**PROBLEM**. Please repeat the data exactly, leaving nothing out.

**DATASET ENTRIES**.
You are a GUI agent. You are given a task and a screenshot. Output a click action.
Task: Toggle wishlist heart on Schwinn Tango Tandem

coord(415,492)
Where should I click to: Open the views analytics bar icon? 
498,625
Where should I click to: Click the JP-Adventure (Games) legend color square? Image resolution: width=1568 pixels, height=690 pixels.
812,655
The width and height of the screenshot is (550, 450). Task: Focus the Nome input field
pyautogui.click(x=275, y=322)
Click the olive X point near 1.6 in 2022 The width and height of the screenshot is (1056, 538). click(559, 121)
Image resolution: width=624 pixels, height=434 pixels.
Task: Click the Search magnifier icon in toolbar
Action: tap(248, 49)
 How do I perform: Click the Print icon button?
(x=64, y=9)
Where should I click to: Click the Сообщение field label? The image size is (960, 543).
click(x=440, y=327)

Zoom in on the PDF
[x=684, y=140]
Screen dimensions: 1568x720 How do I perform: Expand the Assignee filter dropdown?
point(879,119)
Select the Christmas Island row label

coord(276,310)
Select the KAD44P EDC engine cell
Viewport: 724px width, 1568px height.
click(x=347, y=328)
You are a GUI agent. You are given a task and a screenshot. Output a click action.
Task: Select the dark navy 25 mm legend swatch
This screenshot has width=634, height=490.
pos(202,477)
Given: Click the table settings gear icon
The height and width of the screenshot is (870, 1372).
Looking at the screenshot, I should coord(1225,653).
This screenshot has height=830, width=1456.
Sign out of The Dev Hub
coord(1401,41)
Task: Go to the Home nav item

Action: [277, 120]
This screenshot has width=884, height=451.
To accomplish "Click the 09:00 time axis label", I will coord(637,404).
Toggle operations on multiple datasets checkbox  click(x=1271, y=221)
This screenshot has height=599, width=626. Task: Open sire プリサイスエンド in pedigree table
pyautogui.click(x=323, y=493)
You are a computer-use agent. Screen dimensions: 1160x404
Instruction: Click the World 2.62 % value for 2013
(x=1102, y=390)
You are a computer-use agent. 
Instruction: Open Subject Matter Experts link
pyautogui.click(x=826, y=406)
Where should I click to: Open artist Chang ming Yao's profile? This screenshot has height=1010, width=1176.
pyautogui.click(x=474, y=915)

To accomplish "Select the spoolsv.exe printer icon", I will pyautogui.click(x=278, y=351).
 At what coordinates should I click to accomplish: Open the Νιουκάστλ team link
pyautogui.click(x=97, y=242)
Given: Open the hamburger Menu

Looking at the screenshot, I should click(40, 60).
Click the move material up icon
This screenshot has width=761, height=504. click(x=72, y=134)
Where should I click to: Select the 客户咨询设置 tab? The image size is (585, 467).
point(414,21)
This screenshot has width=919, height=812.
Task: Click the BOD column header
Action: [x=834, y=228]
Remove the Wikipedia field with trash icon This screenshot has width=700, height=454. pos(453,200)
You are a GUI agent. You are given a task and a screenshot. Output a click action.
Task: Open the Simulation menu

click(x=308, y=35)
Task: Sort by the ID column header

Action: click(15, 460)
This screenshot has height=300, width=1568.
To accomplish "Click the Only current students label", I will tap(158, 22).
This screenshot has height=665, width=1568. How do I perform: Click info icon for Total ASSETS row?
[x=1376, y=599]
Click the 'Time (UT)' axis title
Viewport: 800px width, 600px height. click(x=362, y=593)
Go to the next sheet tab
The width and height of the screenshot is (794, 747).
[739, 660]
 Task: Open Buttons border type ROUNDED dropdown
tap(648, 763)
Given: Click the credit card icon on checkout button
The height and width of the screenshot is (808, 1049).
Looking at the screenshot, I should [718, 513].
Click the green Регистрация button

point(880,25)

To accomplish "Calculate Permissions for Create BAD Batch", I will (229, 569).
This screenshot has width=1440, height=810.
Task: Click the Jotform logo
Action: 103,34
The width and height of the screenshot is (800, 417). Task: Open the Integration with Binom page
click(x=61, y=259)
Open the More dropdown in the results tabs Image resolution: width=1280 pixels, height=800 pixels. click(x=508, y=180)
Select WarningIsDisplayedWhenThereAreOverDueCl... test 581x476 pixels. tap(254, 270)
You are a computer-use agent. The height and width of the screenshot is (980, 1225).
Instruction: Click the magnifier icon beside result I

**RESPONSE TO THIS TASK**.
You are a GUI agent. You are given a task and a screenshot. Output a click action.
Task: Toggle wishlist heart on Schwinn Tango Tandem

coord(415,492)
Where should I click to: Open the views analytics bar icon? 
498,625
Where should I click to: Click the JP-Adventure (Games) legend color square? Image resolution: width=1568 pixels, height=690 pixels.
812,655
The width and height of the screenshot is (550, 450). Task: Focus the Nome input field
pyautogui.click(x=275, y=322)
Click the olive X point near 1.6 in 2022 The width and height of the screenshot is (1056, 538). click(559, 121)
Image resolution: width=624 pixels, height=434 pixels.
Task: Click the Search magnifier icon in toolbar
Action: tap(248, 49)
 How do I perform: Click the Print icon button?
(x=64, y=9)
Where should I click to: Click the Сообщение field label? The image size is (960, 543).
click(x=440, y=327)

Zoom in on the PDF
[x=684, y=140]
Screen dimensions: 1568x720 How do I perform: Expand the Assignee filter dropdown?
point(879,119)
Select the Christmas Island row label

coord(276,310)
Select the KAD44P EDC engine cell
Viewport: 724px width, 1568px height.
click(x=347, y=328)
You are a GUI agent. You are given a task and a screenshot. Output a click action.
Task: Select the dark navy 25 mm legend swatch
This screenshot has width=634, height=490.
pos(202,477)
Given: Click the table settings gear icon
The height and width of the screenshot is (870, 1372).
Looking at the screenshot, I should coord(1225,653).
This screenshot has height=830, width=1456.
Sign out of The Dev Hub
coord(1401,41)
Task: Go to the Home nav item

Action: [277, 120]
This screenshot has width=884, height=451.
To accomplish "Click the 09:00 time axis label", I will coord(637,404).
Toggle operations on multiple datasets checkbox  click(x=1271, y=221)
This screenshot has height=599, width=626. Task: Open sire プリサイスエンド in pedigree table
pyautogui.click(x=323, y=493)
You are a computer-use agent. Screen dimensions: 1160x404
Instruction: Click the World 2.62 % value for 2013
(x=1102, y=390)
You are a computer-use agent. 
Instruction: Open Subject Matter Experts link
pyautogui.click(x=826, y=406)
Where should I click to: Open artist Chang ming Yao's profile? This screenshot has height=1010, width=1176.
pyautogui.click(x=474, y=915)

To accomplish "Select the spoolsv.exe printer icon", I will pyautogui.click(x=278, y=351).
 At what coordinates should I click to accomplish: Open the Νιουκάστλ team link
pyautogui.click(x=97, y=242)
Given: Open the hamburger Menu

Looking at the screenshot, I should click(40, 60).
Click the move material up icon
This screenshot has width=761, height=504. click(x=72, y=134)
Where should I click to: Select the 客户咨询设置 tab? The image size is (585, 467).
point(414,21)
This screenshot has width=919, height=812.
Task: Click the BOD column header
Action: [x=834, y=228]
Remove the Wikipedia field with trash icon This screenshot has width=700, height=454. pos(453,200)
You are a GUI agent. You are given a task and a screenshot. Output a click action.
Task: Open the Simulation menu

click(x=308, y=35)
Task: Sort by the ID column header

Action: click(15, 460)
This screenshot has height=300, width=1568.
To accomplish "Click the Only current students label", I will tap(158, 22).
This screenshot has height=665, width=1568. How do I perform: Click info icon for Total ASSETS row?
[x=1376, y=599]
Click the 'Time (UT)' axis title
Viewport: 800px width, 600px height. click(x=362, y=593)
Go to the next sheet tab
The width and height of the screenshot is (794, 747).
[739, 660]
 Task: Open Buttons border type ROUNDED dropdown
tap(648, 763)
Given: Click the credit card icon on checkout button
The height and width of the screenshot is (808, 1049).
Looking at the screenshot, I should [718, 513].
Click the green Регистрация button

point(880,25)

To accomplish "Calculate Permissions for Create BAD Batch", I will (229, 569).
This screenshot has width=1440, height=810.
Task: Click the Jotform logo
Action: 103,34
The width and height of the screenshot is (800, 417). Task: Open the Integration with Binom page
click(x=61, y=259)
Open the More dropdown in the results tabs Image resolution: width=1280 pixels, height=800 pixels. click(x=508, y=180)
Select WarningIsDisplayedWhenThereAreOverDueCl... test 581x476 pixels. tap(254, 270)
You are a computer-use agent. The height and width of the screenshot is (980, 1225).
Instruction: Click the magnifier icon beside result I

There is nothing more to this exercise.